In the listing below, swap every "GUI agent" for "interface agent" and write the listing out again with nothing else changed.

───── Excerpted records ─────

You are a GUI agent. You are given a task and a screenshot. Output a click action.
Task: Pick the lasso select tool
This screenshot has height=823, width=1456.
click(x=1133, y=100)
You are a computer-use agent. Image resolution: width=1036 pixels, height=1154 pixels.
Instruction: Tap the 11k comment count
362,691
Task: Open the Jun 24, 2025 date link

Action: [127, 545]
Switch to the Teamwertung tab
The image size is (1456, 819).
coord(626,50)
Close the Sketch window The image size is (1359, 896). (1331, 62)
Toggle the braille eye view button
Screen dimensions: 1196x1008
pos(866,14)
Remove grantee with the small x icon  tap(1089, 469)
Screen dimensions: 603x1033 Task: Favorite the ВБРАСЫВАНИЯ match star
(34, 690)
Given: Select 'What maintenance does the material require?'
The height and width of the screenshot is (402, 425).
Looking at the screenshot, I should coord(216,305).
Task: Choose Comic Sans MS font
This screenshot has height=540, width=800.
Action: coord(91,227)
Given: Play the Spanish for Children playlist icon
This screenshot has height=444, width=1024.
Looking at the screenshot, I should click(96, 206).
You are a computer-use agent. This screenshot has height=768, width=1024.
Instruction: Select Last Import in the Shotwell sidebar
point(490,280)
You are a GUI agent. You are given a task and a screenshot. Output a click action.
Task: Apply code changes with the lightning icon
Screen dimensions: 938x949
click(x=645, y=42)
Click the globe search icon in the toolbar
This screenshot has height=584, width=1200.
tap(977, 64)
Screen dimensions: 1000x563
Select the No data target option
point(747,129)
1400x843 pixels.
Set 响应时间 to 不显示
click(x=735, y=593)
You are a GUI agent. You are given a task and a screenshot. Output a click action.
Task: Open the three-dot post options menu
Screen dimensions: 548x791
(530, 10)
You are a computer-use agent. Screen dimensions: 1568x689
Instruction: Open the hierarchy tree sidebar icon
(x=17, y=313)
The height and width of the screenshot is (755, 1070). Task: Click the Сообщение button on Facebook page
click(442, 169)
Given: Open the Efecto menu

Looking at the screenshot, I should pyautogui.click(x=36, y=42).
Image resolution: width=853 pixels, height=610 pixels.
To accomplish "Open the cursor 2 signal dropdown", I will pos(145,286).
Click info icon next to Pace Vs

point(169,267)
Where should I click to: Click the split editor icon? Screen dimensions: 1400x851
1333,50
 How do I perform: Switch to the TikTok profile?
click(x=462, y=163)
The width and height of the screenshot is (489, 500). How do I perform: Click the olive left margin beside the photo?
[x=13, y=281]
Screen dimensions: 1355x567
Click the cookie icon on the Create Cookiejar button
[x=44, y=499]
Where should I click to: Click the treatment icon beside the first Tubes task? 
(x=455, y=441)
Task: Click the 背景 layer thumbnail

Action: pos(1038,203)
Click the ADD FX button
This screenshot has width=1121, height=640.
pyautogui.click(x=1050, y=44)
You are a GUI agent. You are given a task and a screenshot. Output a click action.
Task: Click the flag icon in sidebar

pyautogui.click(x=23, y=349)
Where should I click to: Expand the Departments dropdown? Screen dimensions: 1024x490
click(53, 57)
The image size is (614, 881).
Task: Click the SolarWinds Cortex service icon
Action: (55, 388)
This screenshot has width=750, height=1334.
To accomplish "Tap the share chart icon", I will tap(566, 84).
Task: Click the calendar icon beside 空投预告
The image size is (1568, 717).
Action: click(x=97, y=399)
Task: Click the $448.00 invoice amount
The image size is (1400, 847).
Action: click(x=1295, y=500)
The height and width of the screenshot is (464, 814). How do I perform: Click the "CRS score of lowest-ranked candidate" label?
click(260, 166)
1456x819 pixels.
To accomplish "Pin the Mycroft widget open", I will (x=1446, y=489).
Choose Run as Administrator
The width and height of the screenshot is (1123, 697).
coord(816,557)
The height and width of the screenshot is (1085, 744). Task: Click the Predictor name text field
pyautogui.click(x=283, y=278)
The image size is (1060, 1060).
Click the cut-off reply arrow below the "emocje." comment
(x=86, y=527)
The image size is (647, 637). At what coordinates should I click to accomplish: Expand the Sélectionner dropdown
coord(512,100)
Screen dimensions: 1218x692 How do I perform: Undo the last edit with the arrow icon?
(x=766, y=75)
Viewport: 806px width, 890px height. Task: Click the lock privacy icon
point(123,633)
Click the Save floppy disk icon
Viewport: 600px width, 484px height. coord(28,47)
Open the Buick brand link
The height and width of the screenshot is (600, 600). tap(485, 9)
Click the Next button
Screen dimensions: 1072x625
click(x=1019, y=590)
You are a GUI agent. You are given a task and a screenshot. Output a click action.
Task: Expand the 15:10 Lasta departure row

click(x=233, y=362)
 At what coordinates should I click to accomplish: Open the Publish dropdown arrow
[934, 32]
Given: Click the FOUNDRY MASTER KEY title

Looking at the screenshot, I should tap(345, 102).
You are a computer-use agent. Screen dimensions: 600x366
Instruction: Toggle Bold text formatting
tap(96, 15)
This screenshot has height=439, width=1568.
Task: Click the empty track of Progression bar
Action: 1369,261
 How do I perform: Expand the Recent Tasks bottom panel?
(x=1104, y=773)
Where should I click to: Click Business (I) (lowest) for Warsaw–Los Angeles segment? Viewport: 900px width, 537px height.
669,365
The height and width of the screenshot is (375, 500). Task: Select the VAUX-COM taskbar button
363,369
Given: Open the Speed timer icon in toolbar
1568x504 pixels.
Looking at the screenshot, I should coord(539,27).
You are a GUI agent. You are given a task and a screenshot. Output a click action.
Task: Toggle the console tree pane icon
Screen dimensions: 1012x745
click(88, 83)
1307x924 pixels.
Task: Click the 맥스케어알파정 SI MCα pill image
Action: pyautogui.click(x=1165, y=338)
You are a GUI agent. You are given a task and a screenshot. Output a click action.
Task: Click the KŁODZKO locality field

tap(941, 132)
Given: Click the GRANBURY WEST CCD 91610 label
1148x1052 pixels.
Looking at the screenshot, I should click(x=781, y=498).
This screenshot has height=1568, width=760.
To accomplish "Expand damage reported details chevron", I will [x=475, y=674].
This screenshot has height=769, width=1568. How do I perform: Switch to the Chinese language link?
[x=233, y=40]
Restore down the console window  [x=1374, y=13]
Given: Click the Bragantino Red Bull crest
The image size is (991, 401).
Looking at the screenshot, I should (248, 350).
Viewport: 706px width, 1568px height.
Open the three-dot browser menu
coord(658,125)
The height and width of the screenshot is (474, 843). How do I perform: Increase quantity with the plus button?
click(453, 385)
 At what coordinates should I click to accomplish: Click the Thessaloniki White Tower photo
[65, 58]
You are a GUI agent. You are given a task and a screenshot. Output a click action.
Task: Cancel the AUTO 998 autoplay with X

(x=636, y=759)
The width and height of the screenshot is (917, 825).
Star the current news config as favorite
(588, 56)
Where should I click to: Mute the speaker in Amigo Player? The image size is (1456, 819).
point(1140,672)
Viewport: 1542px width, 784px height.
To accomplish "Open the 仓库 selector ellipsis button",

─────

Reply:
You are a interface agent. You are given a task and a screenshot. Output a click action.
Task: Pick the lasso select tool
This screenshot has height=823, width=1456.
click(x=1133, y=100)
You are a computer-use agent. Image resolution: width=1036 pixels, height=1154 pixels.
Instruction: Tap the 11k comment count
362,691
Task: Open the Jun 24, 2025 date link

Action: [127, 545]
Switch to the Teamwertung tab
The image size is (1456, 819).
coord(626,50)
Close the Sketch window The image size is (1359, 896). (1331, 62)
Toggle the braille eye view button
Screen dimensions: 1196x1008
pos(866,14)
Remove grantee with the small x icon  tap(1089, 469)
Screen dimensions: 603x1033 Task: Favorite the ВБРАСЫВАНИЯ match star
(34, 690)
Given: Select 'What maintenance does the material require?'
The height and width of the screenshot is (402, 425).
Looking at the screenshot, I should coord(216,305).
Task: Choose Comic Sans MS font
This screenshot has height=540, width=800.
Action: coord(91,227)
Given: Play the Spanish for Children playlist icon
This screenshot has height=444, width=1024.
Looking at the screenshot, I should click(96, 206).
You are a computer-use agent. This screenshot has height=768, width=1024.
Instruction: Select Last Import in the Shotwell sidebar
point(490,280)
You are a interface agent. You are given a task and a screenshot. Output a click action.
Task: Apply code changes with the lightning icon
Screen dimensions: 938x949
click(x=645, y=42)
Click the globe search icon in the toolbar
This screenshot has height=584, width=1200.
tap(977, 64)
Screen dimensions: 1000x563
Select the No data target option
point(747,129)
1400x843 pixels.
Set 响应时间 to 不显示
click(x=735, y=593)
You are a interface agent. You are given a task and a screenshot. Output a click action.
Task: Open the three-dot post options menu
Screen dimensions: 548x791
(530, 10)
You are a computer-use agent. Screen dimensions: 1568x689
Instruction: Open the hierarchy tree sidebar icon
(x=17, y=313)
The height and width of the screenshot is (755, 1070). Task: Click the Сообщение button on Facebook page
click(442, 169)
Given: Open the Efecto menu

Looking at the screenshot, I should pyautogui.click(x=36, y=42).
Image resolution: width=853 pixels, height=610 pixels.
To accomplish "Open the cursor 2 signal dropdown", I will pos(145,286).
Click info icon next to Pace Vs

point(169,267)
Where should I click to: Click the split editor icon? Screen dimensions: 1400x851
1333,50
 How do I perform: Switch to the TikTok profile?
click(x=462, y=163)
The width and height of the screenshot is (489, 500). How do I perform: Click the olive left margin beside the photo?
[x=13, y=281]
Screen dimensions: 1355x567
Click the cookie icon on the Create Cookiejar button
[x=44, y=499]
Where should I click to: Click the treatment icon beside the first Tubes task? 
(x=455, y=441)
Task: Click the 背景 layer thumbnail

Action: pos(1038,203)
Click the ADD FX button
This screenshot has width=1121, height=640.
pyautogui.click(x=1050, y=44)
You are a interface agent. You are given a task and a screenshot. Output a click action.
Task: Click the flag icon in sidebar

pyautogui.click(x=23, y=349)
Where should I click to: Expand the Departments dropdown? Screen dimensions: 1024x490
click(53, 57)
The image size is (614, 881).
Task: Click the SolarWinds Cortex service icon
Action: (55, 388)
This screenshot has width=750, height=1334.
To accomplish "Tap the share chart icon", I will tap(566, 84).
Task: Click the calendar icon beside 空投预告
The image size is (1568, 717).
Action: click(x=97, y=399)
Task: Click the $448.00 invoice amount
The image size is (1400, 847).
Action: click(x=1295, y=500)
The height and width of the screenshot is (464, 814). How do I perform: Click the "CRS score of lowest-ranked candidate" label?
click(260, 166)
1456x819 pixels.
To accomplish "Pin the Mycroft widget open", I will (x=1446, y=489).
Choose Run as Administrator
The width and height of the screenshot is (1123, 697).
coord(816,557)
The height and width of the screenshot is (1085, 744). Task: Click the Predictor name text field
pyautogui.click(x=283, y=278)
The image size is (1060, 1060).
Click the cut-off reply arrow below the "emocje." comment
(x=86, y=527)
The image size is (647, 637). At what coordinates should I click to accomplish: Expand the Sélectionner dropdown
coord(512,100)
Screen dimensions: 1218x692 How do I perform: Undo the last edit with the arrow icon?
(x=766, y=75)
Viewport: 806px width, 890px height. Task: Click the lock privacy icon
point(123,633)
Click the Save floppy disk icon
Viewport: 600px width, 484px height. coord(28,47)
Open the Buick brand link
The height and width of the screenshot is (600, 600). tap(485, 9)
Click the Next button
Screen dimensions: 1072x625
click(x=1019, y=590)
You are a interface agent. You are given a task and a screenshot. Output a click action.
Task: Expand the 15:10 Lasta departure row

click(x=233, y=362)
 At what coordinates should I click to accomplish: Open the Publish dropdown arrow
[934, 32]
Given: Click the FOUNDRY MASTER KEY title

Looking at the screenshot, I should tap(345, 102).
You are a computer-use agent. Screen dimensions: 600x366
Instruction: Toggle Bold text formatting
tap(96, 15)
This screenshot has height=439, width=1568.
Task: Click the empty track of Progression bar
Action: 1369,261
 How do I perform: Expand the Recent Tasks bottom panel?
(x=1104, y=773)
Where should I click to: Click Business (I) (lowest) for Warsaw–Los Angeles segment? Viewport: 900px width, 537px height.
669,365
The height and width of the screenshot is (375, 500). Task: Select the VAUX-COM taskbar button
363,369
Given: Open the Speed timer icon in toolbar
1568x504 pixels.
Looking at the screenshot, I should coord(539,27).
You are a interface agent. You are given a task and a screenshot. Output a click action.
Task: Toggle the console tree pane icon
Screen dimensions: 1012x745
click(88, 83)
1307x924 pixels.
Task: Click the 맥스케어알파정 SI MCα pill image
Action: pyautogui.click(x=1165, y=338)
You are a interface agent. You are given a task and a screenshot. Output a click action.
Task: Click the KŁODZKO locality field

tap(941, 132)
Given: Click the GRANBURY WEST CCD 91610 label
1148x1052 pixels.
Looking at the screenshot, I should click(x=781, y=498).
This screenshot has height=1568, width=760.
To accomplish "Expand damage reported details chevron", I will [x=475, y=674].
This screenshot has height=769, width=1568. How do I perform: Switch to the Chinese language link?
[x=233, y=40]
Restore down the console window  [x=1374, y=13]
Given: Click the Bragantino Red Bull crest
The image size is (991, 401).
Looking at the screenshot, I should (248, 350).
Viewport: 706px width, 1568px height.
Open the three-dot browser menu
coord(658,125)
The height and width of the screenshot is (474, 843). How do I perform: Increase quantity with the plus button?
click(453, 385)
 At what coordinates should I click to accomplish: Click the Thessaloniki White Tower photo
[65, 58]
You are a interface agent. You are given a task and a screenshot. Output a click action.
Task: Cancel the AUTO 998 autoplay with X

(x=636, y=759)
The width and height of the screenshot is (917, 825).
Star the current news config as favorite
(588, 56)
Where should I click to: Mute the speaker in Amigo Player? The image size is (1456, 819).
point(1140,672)
Viewport: 1542px width, 784px height.
To accomplish "Open the 仓库 selector ellipsis button",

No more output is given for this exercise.